§ **Task to complete**: Reproduce word for word the line that contains "Open the เงื่อนไขการรับประกัน link" and every line after it to the end of the records, with nothing else added.

§ **Task inputs**:
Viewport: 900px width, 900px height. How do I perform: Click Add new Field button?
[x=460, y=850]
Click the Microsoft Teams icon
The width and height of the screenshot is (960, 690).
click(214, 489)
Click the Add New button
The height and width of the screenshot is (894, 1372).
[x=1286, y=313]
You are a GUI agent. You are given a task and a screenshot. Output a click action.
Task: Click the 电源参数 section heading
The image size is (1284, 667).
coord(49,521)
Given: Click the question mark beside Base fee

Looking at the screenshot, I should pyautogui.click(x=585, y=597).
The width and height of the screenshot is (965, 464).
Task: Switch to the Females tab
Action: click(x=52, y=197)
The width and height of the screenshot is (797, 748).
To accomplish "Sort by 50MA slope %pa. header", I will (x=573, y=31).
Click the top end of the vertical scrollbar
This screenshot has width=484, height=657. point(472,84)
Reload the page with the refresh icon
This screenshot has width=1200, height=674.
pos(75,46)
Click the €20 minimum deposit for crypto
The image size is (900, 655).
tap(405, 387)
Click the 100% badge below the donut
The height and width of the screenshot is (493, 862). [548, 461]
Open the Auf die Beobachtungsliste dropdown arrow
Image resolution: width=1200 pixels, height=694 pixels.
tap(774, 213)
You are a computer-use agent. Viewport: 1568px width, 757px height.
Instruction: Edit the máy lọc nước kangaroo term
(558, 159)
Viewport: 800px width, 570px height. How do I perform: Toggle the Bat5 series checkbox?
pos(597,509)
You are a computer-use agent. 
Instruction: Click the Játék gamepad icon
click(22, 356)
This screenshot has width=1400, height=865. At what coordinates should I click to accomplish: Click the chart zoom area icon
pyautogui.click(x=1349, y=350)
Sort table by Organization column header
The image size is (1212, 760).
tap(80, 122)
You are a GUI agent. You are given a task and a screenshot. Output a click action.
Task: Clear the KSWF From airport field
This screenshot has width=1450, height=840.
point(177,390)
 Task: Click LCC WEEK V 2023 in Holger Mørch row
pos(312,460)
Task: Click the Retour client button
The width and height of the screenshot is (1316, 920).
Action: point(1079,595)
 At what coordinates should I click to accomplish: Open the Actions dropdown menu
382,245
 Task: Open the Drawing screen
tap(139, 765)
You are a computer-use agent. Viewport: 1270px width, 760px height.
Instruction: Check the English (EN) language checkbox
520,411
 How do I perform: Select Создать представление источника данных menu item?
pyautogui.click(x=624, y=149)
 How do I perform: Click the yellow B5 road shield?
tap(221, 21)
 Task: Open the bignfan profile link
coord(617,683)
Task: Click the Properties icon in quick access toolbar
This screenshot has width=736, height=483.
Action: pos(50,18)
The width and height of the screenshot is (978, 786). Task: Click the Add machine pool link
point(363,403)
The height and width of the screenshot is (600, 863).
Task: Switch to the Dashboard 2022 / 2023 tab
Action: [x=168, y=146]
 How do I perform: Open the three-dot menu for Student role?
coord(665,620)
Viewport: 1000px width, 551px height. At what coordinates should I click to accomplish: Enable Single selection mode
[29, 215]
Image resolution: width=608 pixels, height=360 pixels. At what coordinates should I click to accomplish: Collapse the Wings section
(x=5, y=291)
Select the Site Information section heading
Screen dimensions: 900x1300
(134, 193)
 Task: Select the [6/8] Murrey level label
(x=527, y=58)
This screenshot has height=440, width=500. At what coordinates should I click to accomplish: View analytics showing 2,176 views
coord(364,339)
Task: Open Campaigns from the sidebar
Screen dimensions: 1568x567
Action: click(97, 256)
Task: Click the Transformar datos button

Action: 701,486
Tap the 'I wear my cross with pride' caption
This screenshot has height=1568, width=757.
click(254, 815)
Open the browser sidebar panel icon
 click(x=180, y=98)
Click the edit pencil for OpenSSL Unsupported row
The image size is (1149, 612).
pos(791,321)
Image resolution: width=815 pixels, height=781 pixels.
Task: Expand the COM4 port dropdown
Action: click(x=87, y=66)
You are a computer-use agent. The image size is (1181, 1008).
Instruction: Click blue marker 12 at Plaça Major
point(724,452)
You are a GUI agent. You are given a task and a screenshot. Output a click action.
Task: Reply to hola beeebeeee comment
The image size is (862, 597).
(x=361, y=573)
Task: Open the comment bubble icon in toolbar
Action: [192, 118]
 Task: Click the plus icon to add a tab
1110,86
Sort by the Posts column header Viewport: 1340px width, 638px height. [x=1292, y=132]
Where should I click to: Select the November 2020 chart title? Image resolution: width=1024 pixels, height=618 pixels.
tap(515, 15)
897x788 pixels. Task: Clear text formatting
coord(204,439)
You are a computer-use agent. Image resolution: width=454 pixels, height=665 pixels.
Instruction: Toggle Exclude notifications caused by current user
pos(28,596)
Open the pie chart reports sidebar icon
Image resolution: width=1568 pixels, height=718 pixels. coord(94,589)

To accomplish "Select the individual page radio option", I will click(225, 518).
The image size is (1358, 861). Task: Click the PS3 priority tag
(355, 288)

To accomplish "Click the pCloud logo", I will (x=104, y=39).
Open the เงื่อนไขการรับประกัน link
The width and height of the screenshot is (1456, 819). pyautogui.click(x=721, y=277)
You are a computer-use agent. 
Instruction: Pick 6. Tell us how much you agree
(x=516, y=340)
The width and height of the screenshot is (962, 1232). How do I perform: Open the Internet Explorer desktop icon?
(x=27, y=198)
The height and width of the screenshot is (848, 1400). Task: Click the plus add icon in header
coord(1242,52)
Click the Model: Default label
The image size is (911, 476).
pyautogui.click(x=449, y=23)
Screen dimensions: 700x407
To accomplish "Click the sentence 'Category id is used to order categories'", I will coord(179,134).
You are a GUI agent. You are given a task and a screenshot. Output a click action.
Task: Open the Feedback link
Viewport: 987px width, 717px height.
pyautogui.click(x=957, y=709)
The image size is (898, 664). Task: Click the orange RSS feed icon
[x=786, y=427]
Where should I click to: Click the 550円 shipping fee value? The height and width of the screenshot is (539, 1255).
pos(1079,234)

§ **Answer to this task**:
Open the เงื่อนไขการรับประกัน link
The width and height of the screenshot is (1456, 819). pyautogui.click(x=721, y=277)
You are a computer-use agent. 
Instruction: Pick 6. Tell us how much you agree
(x=516, y=340)
The width and height of the screenshot is (962, 1232). How do I perform: Open the Internet Explorer desktop icon?
(x=27, y=198)
The height and width of the screenshot is (848, 1400). Task: Click the plus add icon in header
coord(1242,52)
Click the Model: Default label
The image size is (911, 476).
pyautogui.click(x=449, y=23)
Screen dimensions: 700x407
To accomplish "Click the sentence 'Category id is used to order categories'", I will coord(179,134).
You are a GUI agent. You are given a task and a screenshot. Output a click action.
Task: Open the Feedback link
Viewport: 987px width, 717px height.
pyautogui.click(x=957, y=709)
The image size is (898, 664). Task: Click the orange RSS feed icon
[x=786, y=427]
Where should I click to: Click the 550円 shipping fee value? The height and width of the screenshot is (539, 1255).
pos(1079,234)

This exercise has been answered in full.